Extrait:
>>>

Lauréat de nombreux prix dont l'Ours d'argent du meilleur scénario et l'Oscar du meilleur film en langue étrangère, Una mujer fantástica du chilien Sebastián Lelio aura marqué les esprits au cours de l'année 2017, et propulsé son interprète principale Daniela Vega, alors inconnue, au rang de star au Chili. Mieux, lauréat au cours de cette même Berlinale du prix Teddy du meilleur film, ce cinquième long métrage peut s'enorgueillir d'être l'un des rares films à avoir aussi bien traité la question de la transidentité. Dont acte.
Marina (Daniela Vega), une jeune serveuse transgenre qui aspire à devenir chanteuse, développe une relation amoureuse avec Orlando (Francisco Reyes), le propriétaire d'une imprimerie de vingt ans plus âgé qu'elle. Tous deux planifient leur avenir ensemble, mais Orlando meurt soudainement. Marina se voit contrainte d'affronter les réactions haineuses de la famille d'Orlando afin de prouver qu'elle est une femme honnête et digne.
Quatre années après Gloria, qui avait valu à Paulina Garcia, l'Ours d'argent de la meilleure actrice à la Berlinale lors de l'édition 2013, et révélé le réalisateur chilien sur la scène internationale, Sebastián Lelio revenait avec un autre portrait de femme aux prises avec les préjugés de la société patriarcale chilienne. Mieux, après l'émancipation de cette femme d'âge mûr qui voulait revivre le grand amour, Une femme fantastique interrogeait et appelait à une nouvelle réflexion sur la place des transgenres dans la société chilienne, au-delà de tout pensum et film militant lourdingue.
Forcée de devoir se justifier auprès des autorités de la mort de son compagnon, Marina est soupçonnée par la police de meurtre et de prostitution déguisée. Confrontée à la haine et au mépris de sa « belle-famille », à l'exception du frère d'Orlando, coupable selon elleux d'avoir séduit un homme marié quinquagénaire et père de plusieurs enfants, Marina, considérée comme un monstre vénal et manipulateur, est chassée de l'appartement qu'elle occupait avec Orlando et interdite d'assister aux obsèques. Marina est la suspecte idéale car elle ne rentre pas dans leurs cases normatives.

<<<

Données fournies:
>>>

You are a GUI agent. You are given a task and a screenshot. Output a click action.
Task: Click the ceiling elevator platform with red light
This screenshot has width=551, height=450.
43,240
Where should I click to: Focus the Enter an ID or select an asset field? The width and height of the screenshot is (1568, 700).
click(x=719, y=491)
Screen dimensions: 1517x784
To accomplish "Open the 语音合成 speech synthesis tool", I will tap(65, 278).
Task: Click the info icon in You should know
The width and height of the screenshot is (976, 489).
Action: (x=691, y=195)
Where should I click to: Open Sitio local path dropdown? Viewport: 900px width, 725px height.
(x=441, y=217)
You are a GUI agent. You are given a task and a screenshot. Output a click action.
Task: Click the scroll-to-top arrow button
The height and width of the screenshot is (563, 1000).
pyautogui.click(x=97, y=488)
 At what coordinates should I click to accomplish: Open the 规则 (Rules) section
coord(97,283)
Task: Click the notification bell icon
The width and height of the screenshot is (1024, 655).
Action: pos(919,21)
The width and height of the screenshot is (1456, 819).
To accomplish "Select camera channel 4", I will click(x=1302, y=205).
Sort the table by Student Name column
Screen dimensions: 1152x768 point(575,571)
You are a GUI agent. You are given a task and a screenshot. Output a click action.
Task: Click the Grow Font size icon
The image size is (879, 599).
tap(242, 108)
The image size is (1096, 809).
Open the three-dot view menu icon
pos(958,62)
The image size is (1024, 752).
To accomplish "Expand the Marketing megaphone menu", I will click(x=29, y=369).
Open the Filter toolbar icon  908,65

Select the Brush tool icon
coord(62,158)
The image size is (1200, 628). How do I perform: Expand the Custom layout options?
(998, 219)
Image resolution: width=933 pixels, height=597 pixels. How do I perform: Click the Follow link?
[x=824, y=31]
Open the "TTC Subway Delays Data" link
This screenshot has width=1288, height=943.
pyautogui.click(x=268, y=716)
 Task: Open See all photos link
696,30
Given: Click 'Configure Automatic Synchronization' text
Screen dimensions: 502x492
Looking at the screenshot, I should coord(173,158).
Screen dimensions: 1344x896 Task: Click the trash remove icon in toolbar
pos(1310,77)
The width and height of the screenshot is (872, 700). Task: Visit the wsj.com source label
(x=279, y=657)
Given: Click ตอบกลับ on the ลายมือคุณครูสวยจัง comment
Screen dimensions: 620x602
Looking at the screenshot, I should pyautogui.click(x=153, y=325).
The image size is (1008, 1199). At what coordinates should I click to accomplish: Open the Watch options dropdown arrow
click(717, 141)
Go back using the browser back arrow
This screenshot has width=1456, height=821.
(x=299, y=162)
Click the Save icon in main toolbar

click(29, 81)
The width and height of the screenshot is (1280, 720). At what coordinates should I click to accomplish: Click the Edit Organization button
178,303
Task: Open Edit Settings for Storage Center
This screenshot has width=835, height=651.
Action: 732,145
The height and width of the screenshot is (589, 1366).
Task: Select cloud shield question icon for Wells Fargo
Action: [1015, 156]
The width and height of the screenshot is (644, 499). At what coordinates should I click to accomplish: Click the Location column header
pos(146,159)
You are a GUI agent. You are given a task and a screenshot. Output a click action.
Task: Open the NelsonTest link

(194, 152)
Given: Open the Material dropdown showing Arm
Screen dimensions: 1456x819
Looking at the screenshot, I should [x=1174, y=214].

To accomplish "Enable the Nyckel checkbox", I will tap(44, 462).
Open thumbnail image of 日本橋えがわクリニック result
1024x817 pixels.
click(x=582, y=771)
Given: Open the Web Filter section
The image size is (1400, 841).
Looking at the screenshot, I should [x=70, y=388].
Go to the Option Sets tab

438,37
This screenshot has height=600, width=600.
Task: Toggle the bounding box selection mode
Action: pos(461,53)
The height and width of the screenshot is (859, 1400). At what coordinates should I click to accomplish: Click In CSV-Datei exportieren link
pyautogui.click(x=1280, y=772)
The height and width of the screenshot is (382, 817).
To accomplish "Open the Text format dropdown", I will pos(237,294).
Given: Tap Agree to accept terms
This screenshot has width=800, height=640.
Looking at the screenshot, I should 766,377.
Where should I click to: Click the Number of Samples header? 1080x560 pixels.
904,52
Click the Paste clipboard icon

<<<

À faire:
(1) Dans l'extrait sur Una mujer fantástica, réécrivez plus brièvement le paragraphe qui commence par « Marina (Daniela Vega), une jeune serveuse ».
(2) Reprenez l'extrait sur Una mujer fantástica à la suite de sa dernière phrase.
Les données ne jouent aucun rôle ici.

Réponses attendues:
(1) Marina (Daniela Vega), serveuse transgenre qui rêve de devenir chanteuse, vit une histoire d'amour avec Orlando (Francisco Reyes), propriétaire d'une imprimerie et de vingt ans son aîné. Ils préparent leur avenir ensemble, mais Orlando meurt subitement. Marina doit alors faire face à l'hostilité haineuse de la famille d'Orlando pour prouver qu'elle est une femme honnête et digne.

(2)
Or, le scénario de Sebastián Lelio et Gonzalo Maza évite l'écueil du pathos ou du mélodrame appuyé. Le personnage de Marina incarne le combat d'une femme et son droit à être respectée et traitée comme telle. Si le cinéaste assume pleinement la part d'empathie que peut générer le cinéma, celle-ci ne se fait ni au forceps ni en prenant otage le public. Au contraire. L'identification se fait à mesure. Son histoire d'amour avec Orlando est présenté comme tout autre histoire d'amour. Jamais la nature transgenre de l'héroïne est dévoilée avant que celle-ci ne doive justifier son identité à l’hôpital et subir l’humiliation du mégenrage d'un policier.
Adoptant certains éléments au thriller, de la pression exercée par la brigade des mœurs aux menaces (physiques) perpétrées par la famille d'Orlando, le film se distingue aussi par ses touches oniriques empruntées au réalisme magique sud-américain, à l'image de la présence fantomatique bienveillante d'Orlando au gré des obstacles que doit surmonter sa bien-aimée.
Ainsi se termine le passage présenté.